= Selected passage =
- - - - - - -

For Spanish and European politicians therefore, 1992 was a year or promise and achievement in which things really looked as if they could only get better. Of course, there were shadows hovering over this bright panorama - to those who wanted to look.

For the last 10 days I've been leading walking groups around the fabulously beautiful mountains of northern Majorca. This is only my second visit to the island since I came here in 1992, when I was still living in Barcelona.

For Spain - and Europe, 1992 was a year in which the 'end of history' narratives that followed the end of the Cold War were at their peak. It was a year in which the implosion of Soviet power was accompanied by the belief that there were no longer any obstacles to the free movement of capital across a 'borderless world', in which the signing of the Maastricht Treaty and the reunification of Germany seemed to herald the advent of a new European superpower, with democracy, human rights and free markets as its defining components.

It was also a year in which Spain received an unusual level of media attention that confirmed its transformation from dictatorship to democracy and its full reincorporation into the European cultural and political mainstream.

- - - - - - -

= Provided information =

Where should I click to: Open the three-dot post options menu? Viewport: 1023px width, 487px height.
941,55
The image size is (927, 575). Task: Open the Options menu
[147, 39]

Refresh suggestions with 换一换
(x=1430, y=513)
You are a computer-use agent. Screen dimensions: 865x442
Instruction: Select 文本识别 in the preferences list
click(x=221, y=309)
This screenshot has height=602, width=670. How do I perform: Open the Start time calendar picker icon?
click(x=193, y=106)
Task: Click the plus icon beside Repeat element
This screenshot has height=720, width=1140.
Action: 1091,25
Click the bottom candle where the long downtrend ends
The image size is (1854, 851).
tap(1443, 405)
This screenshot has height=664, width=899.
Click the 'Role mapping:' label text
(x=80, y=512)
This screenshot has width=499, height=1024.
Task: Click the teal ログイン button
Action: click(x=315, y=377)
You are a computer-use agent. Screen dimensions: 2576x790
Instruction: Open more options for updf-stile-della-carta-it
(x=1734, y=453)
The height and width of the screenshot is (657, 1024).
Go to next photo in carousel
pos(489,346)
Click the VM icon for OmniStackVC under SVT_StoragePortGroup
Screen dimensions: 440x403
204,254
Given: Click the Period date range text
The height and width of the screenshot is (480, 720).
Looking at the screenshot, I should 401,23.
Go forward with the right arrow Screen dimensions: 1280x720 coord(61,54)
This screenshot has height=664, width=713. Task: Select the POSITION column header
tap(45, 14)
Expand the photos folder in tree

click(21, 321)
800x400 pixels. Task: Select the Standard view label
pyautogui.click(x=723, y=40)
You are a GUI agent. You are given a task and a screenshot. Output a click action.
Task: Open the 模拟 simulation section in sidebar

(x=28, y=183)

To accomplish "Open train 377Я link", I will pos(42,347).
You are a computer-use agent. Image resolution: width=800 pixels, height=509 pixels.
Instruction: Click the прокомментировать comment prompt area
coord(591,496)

- - - - - - -

= Work order 1 =
Answer these questions about the passage on 1992:
(a) For how long and where has the writer been leading walking groups?
(b) In which city was the writer living in 1992?
(c) Which two events seemed to herald a new European superpower?
= Work order 2 =
Write the next few sentences of the passage on Spain and Europe in 1992, starting after its last sentence.

= Response box 1 =
(a) For the last 10 days, around the mountains of northern Majorca.
(b) Barcelona.
(c) The signing of the Maastricht Treaty and the reunification of Germany.

= Response box 2 =
This was mainly due to some high-profile events such as the Barcelona Olympic Games - a huge success for Spain and particularly for Catalonia - and the Seville Expo. In addition 1992 was the quincentennial of Columbus's 'discovery' of the Americas, an event which lent itself easily to the prevailing triumphalism of the political and financial elites that were shaping post-Cold War Europe.

In that miraculous year pageantry generally took precedence over historical honesty - especially in connection to the traumatic consequences of what was discreetly referred to as Columbus' 'encounter' for the people he 'discovered'.

Genocide, massacres, the violent rapacity of the conquistadors, the slave trade, the expulsion of the Jews and Moriscos: all these episodes tended to be ignored or marginalized as writers and politicians celebrated Columbus as a pioneer of globalization and a herald of the media age - as the former head of the Prisa media group Jesus de Polanco fatuously described him.

The celebration of the past coincided with a period in which Spain was awash with money, when Spanish companies like Repsol and Telefonica were re-investing in Latin American economies that had been prised open to foreign capital and privatisation drives by a succession of neoliberal governments.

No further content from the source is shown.